■ TASK REQUIREMENTS
In the entries below, find each line with the string "data" and copy it.

■ AVAILABLE RECORDS
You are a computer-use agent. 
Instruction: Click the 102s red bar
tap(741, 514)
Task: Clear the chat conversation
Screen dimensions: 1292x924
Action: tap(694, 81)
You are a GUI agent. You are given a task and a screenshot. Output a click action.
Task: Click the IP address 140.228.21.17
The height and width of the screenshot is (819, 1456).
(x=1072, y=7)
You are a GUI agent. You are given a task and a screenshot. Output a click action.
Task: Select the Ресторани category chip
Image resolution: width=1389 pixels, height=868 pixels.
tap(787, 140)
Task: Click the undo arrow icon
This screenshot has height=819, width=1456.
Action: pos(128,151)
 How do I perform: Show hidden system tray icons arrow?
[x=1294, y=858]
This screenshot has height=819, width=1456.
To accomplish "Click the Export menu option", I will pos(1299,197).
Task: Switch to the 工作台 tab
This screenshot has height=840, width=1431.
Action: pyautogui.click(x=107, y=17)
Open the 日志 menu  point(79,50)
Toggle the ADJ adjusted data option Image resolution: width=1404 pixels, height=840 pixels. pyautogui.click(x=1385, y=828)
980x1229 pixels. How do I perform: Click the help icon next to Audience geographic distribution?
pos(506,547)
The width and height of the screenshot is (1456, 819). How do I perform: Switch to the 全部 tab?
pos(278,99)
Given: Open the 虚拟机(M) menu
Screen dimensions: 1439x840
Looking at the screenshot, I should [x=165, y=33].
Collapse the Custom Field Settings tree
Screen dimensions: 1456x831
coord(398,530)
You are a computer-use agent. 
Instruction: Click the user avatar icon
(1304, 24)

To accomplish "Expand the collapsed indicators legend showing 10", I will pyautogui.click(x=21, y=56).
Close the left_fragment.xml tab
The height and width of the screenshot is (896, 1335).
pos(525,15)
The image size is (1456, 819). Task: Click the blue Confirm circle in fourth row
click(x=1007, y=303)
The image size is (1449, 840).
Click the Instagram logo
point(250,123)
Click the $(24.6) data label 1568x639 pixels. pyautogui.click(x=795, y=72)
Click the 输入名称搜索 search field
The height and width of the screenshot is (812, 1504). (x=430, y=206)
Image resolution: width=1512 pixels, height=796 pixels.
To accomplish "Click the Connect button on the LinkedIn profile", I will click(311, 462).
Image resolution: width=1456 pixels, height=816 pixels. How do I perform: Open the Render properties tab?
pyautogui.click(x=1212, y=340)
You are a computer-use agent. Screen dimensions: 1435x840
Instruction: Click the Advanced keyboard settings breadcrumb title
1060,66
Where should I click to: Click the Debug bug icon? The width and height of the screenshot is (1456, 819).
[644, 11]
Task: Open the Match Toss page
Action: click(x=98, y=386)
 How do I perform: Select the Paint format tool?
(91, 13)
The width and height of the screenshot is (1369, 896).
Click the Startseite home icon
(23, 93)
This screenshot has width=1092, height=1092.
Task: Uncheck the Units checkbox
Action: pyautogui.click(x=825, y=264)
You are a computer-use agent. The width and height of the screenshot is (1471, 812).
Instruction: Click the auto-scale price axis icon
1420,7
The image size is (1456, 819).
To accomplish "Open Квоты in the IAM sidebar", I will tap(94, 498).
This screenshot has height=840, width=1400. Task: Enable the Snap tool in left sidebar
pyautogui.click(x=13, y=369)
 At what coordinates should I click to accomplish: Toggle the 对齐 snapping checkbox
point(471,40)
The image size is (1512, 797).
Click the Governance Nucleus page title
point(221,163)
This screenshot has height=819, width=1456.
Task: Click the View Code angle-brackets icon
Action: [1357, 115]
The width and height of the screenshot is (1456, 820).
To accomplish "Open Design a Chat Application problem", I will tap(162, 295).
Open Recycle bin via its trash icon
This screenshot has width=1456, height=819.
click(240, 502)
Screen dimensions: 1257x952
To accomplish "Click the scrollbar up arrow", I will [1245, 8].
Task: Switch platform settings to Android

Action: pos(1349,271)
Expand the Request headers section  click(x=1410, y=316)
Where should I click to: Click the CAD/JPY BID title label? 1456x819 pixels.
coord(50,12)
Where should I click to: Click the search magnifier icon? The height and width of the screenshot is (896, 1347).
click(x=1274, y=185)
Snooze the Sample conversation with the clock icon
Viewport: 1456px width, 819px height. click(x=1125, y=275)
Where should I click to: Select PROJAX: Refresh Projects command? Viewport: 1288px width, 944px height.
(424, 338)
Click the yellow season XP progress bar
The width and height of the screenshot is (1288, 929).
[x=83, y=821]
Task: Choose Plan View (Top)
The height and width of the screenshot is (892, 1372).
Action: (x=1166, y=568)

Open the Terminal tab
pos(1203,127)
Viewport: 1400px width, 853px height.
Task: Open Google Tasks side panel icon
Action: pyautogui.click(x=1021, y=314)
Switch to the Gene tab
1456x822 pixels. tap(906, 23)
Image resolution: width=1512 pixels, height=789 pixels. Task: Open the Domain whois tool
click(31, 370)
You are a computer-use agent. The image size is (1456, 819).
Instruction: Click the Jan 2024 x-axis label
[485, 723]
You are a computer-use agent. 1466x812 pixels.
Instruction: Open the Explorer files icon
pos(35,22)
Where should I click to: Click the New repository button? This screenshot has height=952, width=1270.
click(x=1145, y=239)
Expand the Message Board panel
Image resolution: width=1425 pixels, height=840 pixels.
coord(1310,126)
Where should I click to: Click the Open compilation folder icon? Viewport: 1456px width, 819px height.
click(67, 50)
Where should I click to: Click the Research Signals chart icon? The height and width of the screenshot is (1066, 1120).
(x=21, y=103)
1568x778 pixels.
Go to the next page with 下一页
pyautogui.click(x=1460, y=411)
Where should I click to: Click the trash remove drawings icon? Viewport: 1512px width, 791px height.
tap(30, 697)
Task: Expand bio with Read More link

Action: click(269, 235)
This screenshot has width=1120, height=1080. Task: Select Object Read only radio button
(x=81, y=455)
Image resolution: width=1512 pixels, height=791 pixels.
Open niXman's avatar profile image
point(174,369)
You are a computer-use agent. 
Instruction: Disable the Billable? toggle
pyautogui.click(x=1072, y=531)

■ YOUR SOLUTION
Toggle the ADJ adjusted data option Image resolution: width=1404 pixels, height=840 pixels. pyautogui.click(x=1385, y=828)
Click the $(24.6) data label 1568x639 pixels. pyautogui.click(x=795, y=72)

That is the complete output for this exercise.